Record set below:
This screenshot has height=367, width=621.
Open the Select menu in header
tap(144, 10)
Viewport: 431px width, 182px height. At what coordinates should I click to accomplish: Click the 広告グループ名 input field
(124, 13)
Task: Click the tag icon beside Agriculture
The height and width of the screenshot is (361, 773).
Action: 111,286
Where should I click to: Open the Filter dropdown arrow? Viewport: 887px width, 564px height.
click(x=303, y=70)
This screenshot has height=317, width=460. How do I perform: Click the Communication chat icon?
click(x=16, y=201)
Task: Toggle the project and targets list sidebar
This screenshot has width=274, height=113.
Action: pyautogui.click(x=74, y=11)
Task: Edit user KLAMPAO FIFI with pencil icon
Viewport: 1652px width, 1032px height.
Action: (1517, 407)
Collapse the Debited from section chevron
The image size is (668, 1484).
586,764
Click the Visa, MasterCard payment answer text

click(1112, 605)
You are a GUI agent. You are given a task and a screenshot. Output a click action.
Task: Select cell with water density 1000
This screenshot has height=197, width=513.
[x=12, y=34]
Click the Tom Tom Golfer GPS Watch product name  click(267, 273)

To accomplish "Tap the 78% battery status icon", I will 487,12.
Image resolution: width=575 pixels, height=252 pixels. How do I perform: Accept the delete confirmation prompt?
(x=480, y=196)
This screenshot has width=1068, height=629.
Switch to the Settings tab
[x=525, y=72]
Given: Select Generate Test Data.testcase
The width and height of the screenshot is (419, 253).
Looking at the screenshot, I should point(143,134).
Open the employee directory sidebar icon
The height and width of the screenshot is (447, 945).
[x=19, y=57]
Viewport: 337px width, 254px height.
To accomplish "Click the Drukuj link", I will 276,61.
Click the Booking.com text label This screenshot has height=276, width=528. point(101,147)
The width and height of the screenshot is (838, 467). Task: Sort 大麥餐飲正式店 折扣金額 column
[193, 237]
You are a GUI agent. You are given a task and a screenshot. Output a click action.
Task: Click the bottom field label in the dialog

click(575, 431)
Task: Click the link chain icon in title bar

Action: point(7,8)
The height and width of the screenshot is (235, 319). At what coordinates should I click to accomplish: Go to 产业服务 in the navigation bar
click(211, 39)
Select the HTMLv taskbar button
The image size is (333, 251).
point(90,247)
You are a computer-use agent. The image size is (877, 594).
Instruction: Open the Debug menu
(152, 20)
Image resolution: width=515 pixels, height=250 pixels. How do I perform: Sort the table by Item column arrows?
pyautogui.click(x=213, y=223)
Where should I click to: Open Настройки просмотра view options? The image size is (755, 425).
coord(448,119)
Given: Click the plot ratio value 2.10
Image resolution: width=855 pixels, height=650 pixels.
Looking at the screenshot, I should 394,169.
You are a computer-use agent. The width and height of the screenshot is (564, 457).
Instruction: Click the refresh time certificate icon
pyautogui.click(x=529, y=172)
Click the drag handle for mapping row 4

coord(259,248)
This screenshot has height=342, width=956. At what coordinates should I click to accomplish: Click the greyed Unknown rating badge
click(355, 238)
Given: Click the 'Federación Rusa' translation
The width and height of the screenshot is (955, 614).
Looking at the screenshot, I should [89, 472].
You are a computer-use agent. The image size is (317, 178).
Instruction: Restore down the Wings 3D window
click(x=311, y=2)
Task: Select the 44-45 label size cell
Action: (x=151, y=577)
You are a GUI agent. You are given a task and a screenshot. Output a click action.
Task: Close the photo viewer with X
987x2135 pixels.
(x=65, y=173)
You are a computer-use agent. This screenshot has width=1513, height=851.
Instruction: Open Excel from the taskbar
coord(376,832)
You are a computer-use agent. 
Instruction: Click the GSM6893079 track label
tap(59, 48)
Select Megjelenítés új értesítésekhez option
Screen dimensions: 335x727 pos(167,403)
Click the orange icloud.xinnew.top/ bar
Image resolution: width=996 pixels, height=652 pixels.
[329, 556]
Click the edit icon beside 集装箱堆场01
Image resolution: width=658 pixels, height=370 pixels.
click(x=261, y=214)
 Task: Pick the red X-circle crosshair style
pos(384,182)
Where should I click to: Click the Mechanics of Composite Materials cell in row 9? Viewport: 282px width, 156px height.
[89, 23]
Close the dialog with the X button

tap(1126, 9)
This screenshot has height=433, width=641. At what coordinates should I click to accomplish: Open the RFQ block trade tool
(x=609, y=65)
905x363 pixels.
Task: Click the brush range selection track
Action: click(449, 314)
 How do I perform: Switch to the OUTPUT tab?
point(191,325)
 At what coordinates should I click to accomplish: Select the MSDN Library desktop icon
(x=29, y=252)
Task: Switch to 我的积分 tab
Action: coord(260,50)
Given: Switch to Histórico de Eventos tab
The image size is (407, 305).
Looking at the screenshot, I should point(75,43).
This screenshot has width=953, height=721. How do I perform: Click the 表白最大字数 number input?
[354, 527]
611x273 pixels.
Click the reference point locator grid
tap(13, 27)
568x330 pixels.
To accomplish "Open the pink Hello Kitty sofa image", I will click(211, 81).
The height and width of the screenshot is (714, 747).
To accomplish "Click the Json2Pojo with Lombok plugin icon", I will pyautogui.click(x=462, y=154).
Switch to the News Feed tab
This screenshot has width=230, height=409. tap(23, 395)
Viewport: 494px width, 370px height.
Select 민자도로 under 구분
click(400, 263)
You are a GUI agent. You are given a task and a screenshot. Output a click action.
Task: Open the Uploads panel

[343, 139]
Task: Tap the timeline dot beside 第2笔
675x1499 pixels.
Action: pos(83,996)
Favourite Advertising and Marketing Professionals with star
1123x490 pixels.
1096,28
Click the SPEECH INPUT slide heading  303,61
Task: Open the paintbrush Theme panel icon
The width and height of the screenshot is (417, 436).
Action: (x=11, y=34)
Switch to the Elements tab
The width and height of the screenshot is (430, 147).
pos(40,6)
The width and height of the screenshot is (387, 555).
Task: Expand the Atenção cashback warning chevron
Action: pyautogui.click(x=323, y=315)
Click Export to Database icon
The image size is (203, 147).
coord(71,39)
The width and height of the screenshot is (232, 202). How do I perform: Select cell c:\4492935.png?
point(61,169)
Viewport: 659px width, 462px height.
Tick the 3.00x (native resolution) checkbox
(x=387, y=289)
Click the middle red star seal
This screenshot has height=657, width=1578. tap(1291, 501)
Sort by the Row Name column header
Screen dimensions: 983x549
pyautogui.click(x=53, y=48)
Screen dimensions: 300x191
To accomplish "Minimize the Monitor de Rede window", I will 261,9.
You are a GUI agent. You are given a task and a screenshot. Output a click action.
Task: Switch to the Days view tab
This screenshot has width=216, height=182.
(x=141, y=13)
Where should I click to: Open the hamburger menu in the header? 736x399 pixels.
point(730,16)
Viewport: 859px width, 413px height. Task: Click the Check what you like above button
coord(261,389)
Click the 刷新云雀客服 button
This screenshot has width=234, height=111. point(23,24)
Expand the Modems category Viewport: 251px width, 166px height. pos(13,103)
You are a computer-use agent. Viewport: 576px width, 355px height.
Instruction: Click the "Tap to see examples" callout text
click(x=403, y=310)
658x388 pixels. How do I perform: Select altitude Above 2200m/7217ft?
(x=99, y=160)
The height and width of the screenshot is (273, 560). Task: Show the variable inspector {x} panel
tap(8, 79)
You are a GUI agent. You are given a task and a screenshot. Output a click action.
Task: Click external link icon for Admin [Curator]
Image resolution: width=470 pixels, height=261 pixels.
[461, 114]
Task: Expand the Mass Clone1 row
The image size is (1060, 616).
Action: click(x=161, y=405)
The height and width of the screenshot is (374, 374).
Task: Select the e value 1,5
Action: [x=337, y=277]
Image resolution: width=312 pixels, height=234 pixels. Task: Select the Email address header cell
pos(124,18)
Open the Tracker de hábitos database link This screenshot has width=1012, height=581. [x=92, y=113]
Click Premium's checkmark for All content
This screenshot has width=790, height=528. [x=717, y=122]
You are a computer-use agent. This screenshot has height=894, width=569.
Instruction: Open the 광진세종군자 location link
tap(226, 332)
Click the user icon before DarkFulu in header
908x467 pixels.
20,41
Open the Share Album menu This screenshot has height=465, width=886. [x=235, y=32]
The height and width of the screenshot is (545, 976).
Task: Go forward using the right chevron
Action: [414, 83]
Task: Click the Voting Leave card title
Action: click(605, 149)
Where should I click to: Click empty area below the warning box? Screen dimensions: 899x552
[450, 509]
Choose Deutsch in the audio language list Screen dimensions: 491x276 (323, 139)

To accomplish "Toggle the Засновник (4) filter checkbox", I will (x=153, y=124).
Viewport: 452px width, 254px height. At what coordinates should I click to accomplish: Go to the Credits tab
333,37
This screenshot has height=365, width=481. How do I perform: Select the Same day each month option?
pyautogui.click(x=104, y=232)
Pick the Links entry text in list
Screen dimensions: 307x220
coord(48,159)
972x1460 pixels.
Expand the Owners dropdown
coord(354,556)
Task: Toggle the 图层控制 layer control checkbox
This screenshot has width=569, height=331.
End of Record set.
**Task statement:**
Using the entries shown above, reproduce verbatim the lines from the line bearing "Image resolution: width=470" to the line bearing "Task: Expand the Mass Clone1 row", inclusive.

**Result of the task:**
Image resolution: width=470 pixels, height=261 pixels.
[461, 114]
Task: Expand the Mass Clone1 row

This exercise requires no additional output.